The civil rights division of the U.S. Justice Department has hit a new low in manipulating federal law enforcement to further the president’s political schemes. On July 7, the department wrote the Texas governor a letter, pressuring him to re-gerrymander Texas’s already discriminatory congressional map. Texas obliged, triggering a potential nationwide race to the bottom as states seek to imitate Texas’s gambit or counteract it with their own gerrymandering.
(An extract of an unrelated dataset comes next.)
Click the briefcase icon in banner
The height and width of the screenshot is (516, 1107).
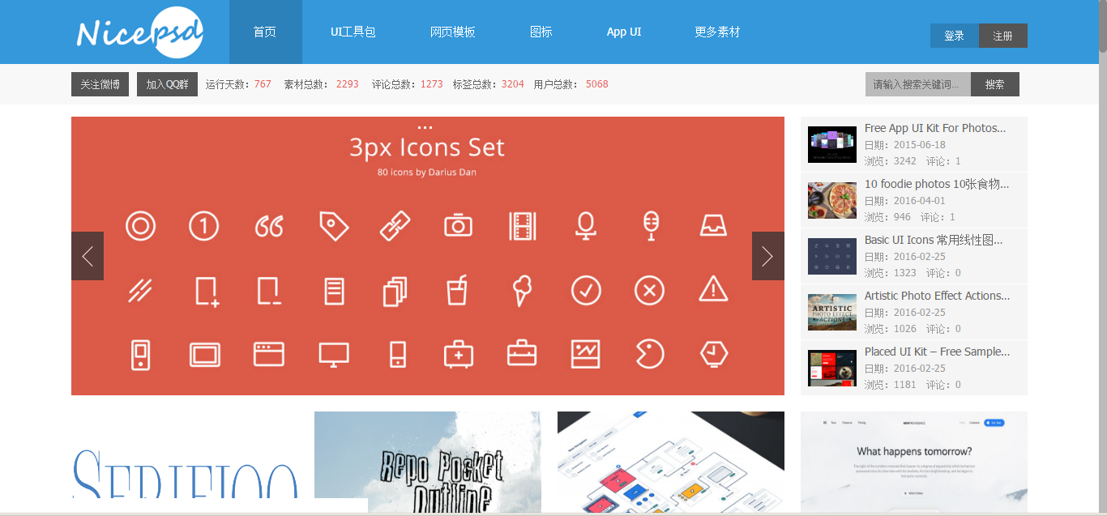coord(522,354)
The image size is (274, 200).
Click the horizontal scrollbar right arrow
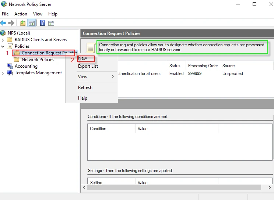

In June 2025, with the president’s tiny House majority at risk in the midterm elections, the Trump White House asked Texas to redraw the Texas congressional map to yield more Republican House seats. Less than a month later, the head of the civil rights division followed up with the Texas governor, claiming that four majority-minority districts were racially gerrymandered in violation of the Fourteenth Amendment. The Justice Department's letter demanded that Texas redistrict, or the Justice Department could sue.

Normally, before advancing a serious and difficult charge like racial gerrymandering, the civil rights division conducts a careful preliminary investigation. It seeks information from the state and consults with voters and advocates. Here, it appears, no meaningful inquiry occurred, which is not surprising. There were only three lawyers left in its voting section. The rest were driven out by the new leadership’s hostility to civil rights and anyone who had tried to protect them.

The legal rationale in the letter, moreover, was feeble; it argued that under a recent Fifth Circuit ruling in Petteway v. Galveston County, coalition districts, where different minority groups combine to form a majority, “run afoul [of] the Voting Rights Act and the Fourteenth Amendment.” That is not even close to the court’s holding. The court interpreted Section 2 of the Voting Rights Act to allow discrimination claims by a racial minority that has a majority in a district, but not claims by minority groups that join together to form a majority. The case does not address racial gerrymandering, much less suggest that “coalition districts” violate the Fourteenth Amendment.

The sham legal rationale could not camouflage that the Justice Department was instructing Texas to dismantle congressional districts where minority voters held a majority. The Supreme Court has suggested that deliberately breaking up coalitions with minority voters raises “serious questions under both the Fourteenth and Fifteenth Amendments.”

Previously, the Justice Department and private plaintiffs (including the Texas NAACP, represented by the Lawyers’ Committee for Civil Rights Under Law) sued Texas alleging that its 2021 redistricting plan discriminated against people of color - not in favor of them. When the case was tried in May and June 2025, the state’s witnesses, despite damning statistical evidence, repeatedly denied under oath that race played any role in its redistricting. Nevertheless, the Justice Department’s racial accusations led the governor to include redistricting in a special legislative session on July 21. And the governor said explicitly that he was targeting coalition districts - a purposeful, focused effort to reduce representation of minority voters.

Strikingly, in the ongoing litigation on the 2021 redistricting plan, the Justice Department dropped its discrimination claims in March 2025, six months after the Petteway decision on coalition districts. In doing so, the department never even hinted that the Democratic, majority minority districts it disparaged in the July 7 letter were racially gerrymandered to favor minorities.

So, what happened between March and July 7 to prompt such extraordinary new allegations of racial gerrymandering in the 2021 plan? Plainly, not an investigation. Nor any change in the law. Petteway was old news. And not any significant factual revelations. The only relevant intervening event was President Trump’s call for redistricting in Texas to help him politically in the House in November 2026.

The civil rights division’s attempt to further the president’s political scheme was sordid and reprehensible, especially given Texas’s long history of racial discrimination in voting. At least since Watergate, the Justice Department has tried to insulate its legal judgments from political influence and to shield investigatory decisions from partisanship. Attorney General Edward Levi, appointed by President Ford to restore the Justice Department’s integrity after Watergate, warned that: “Nothing can more weaken the quality of life or more imperil the realization of the goals we all hold dear than our failure to make clear by words and deed that our law is not an instrument of partisan purpose.”

Apparently, the current leadership of the civil rights division does not agree. They appear to regard themselves as White House staffers executing Trump’s personal agenda, even extending that role to nonpartisan career employees.

The political manipulation reflected in the July 7 letter and its inversion of the division’s anti-discrimination mission reflects this approach. And there is no reason to believe the malfeasance will stop with Texas or redistricting, as Trump seeks new ways to undermine the electoral system. The approach is wrong and destructive. It demeans standards that have guided the department for at least 50 years. It undermines the department’s credibility and effectiveness. And it threatens our democracy.

As Attorney General Levi warned, the law cannot be “an instrument of partisan purpose.” The Justice Department must reclaim its independence.

Robert N. Weiner is the Voting Rights Project director at the Lawyers' Committee for Civil Rights Under Law. He was previously senior counsel in the civil rights division of the U.S. Department of Justice.